____ PASSAGE SHOWN

Local cities on board with recreational marijuana include Oakland and Santa Cruz, one of the state's "cannabis capitals," according to the hometown Sentinel newspaper, as well as San Jose, which 3½ years ago had some 90 medical marijuana dispensaries, according to the San Jose Mercury News, before the city enacted a stringent permit law.
Los Angeles and San Diego are reportedly on board as well, but others, such as San Francisco, are lagging or purposefully taking it slowly, to see how things go in other cities. Cities including Walnut Creek, Piedmont and Fremont have said outright they won't allow pot sales. Bottom line: The vast majority won't have a procedure in place on Jan. 1, meaning no retail pot sales – yet. (Make sure you check out your city's rules.)
In ready-to-go Oakland, city council member Rebecca Kaplan has been pushing hard to make sure everything is rolling along smoothly.
As with many people active in efforts to legalize pot, for Kaplan it's a social justice issue. She said that laws against marijuana are part of a war on drugs initiated by the Nixon administration to deliberately attack communities of color. (Richard Nixon's aide John Ehrlichman said the policy was explicitly designed to be anti-black and anti-left, according to a 2016 article in Harper's magazine.)
"It's important to understand the history of marijuana law as the history of overt prejudice," she said.
Kaplan is looking to rectify that. The former Orthodox day school student says her position is in line with Jewish teachings. She cites the Maimonides directive that says the most important mitzvah is getting prisoners out of jail, or redeeming captives: pidyon shvuyim.
Under rules passed by the Oakland City Council on Nov. 28, with amendments authored by Kaplan, not only will Oakland be ready to start issuing city licenses next month, but 50 percent of them will be reserved for groups understood to have been unfairly burdened by past drug laws pertaining to marijuana – meaning primarily low income and African American residents. People approved for these permits also will get low-interest loans, business assistance and fee waivers. "Can Oakland Help Solve the Weed Industry's Diversity Problem?" was how a July headline in Rolling Stone put it.
"That is also why it's so important for Jews and all people of conscience to work to end marijuana prohibition," Kaplan said.
Longtime Bay Area drug reform activist Mikki Norris agrees. In an opinion piece in J. supporting last year's vote on the Adult Use of Marijuana Act (Prop. 64), Norris wrote of the Jewish people, "Our religious tenets, culture and shared history give us a special sensitivity and an understanding that working against social injustice and for human and civil rights is the right thing to do.
"Through centuries of being scapegoated and persecuted, we have learned that it is wrong to identify groups of people for unequal treatment, demonization and incarceration because they are a minority or not part of the mainstream. So, it's not surprising that Jews are overrepresented in social justice causes ... marijuana legalization [is] a social justice issue."

________
____ SUPPLIED INFORMATION

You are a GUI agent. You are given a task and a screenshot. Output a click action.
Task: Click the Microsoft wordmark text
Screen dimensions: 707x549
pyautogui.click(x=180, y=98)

________

## TASK INSTRUCTIONS
1. Copy out the portion of the article on California cities and recreational marijuana, starting at "Los Angeles and" and ending at "your city's rules.)".
2. Extend the article on recreational marijuana in California cities, picking up after its final sentence.

## ANSWER SECTION
1.
Los Angeles and San Diego are reportedly on board as well, but others, such as San Francisco, are lagging or purposefully taking it slowly, to see how things go in other cities. Cities including Walnut Creek, Piedmont and Fremont have said outright they won't allow pot sales. Bottom line: The vast majority won't have a procedure in place on Jan. 1, meaning no retail pot sales – yet. (Make sure you check out your city's rules.)

2.
At the forefront of the legalization movement for years and years, both locally and beyond, has been Rosenthal, 72, a resident of Piedmont and the author-editor of more than a dozen books, including "The Marijuana Grower's Handbook" (foreword by stoner comedian Tommy Chong) and "Why Marijuana Should be Legal." He is well known nationally as a cannabis-growing consultant and passionate marijuana advocate who has been using the plant since 1965.
For him, however, Prop. 64 doesn't go far enough – there are just too many restrictions. "It doesn't legalize it to the extent that it should," he said.
Rosenthal wrote the introduction to "New Rules: California's Marijuana Rules Explained," a book published by his company last month that attempts to explain what is legal, how medical marijuana laws are changing, and what "adult use" marijuana sales will mean.
"I think people should know what they're up against," Rosenthal told J., alluding to a patchwork of city and state (and, of course, federal) laws.
Like Rosenthal, Arenstein, the executive director of East Bay Canna, is all for full legalization.
The 3-year-old organization hosts monthly networking events (similar to happy hours) that organizers say draw up to 300 people to Oakland's Lake Merritt. East Bay Cannabis Community, its formal name, also runs a senior get-together and a donation program for low-income medical marijuana users.
Arenstein sees that last element as inherently Jewish, through its emphasis on compassion. She also sees Jewish values at work in the way cannabis activists and those involved in the industry have been willing to take legal risks and look past social stigmas in finding ways to help others.
"We're taught to question. We're taught to grapple," Arenstein said.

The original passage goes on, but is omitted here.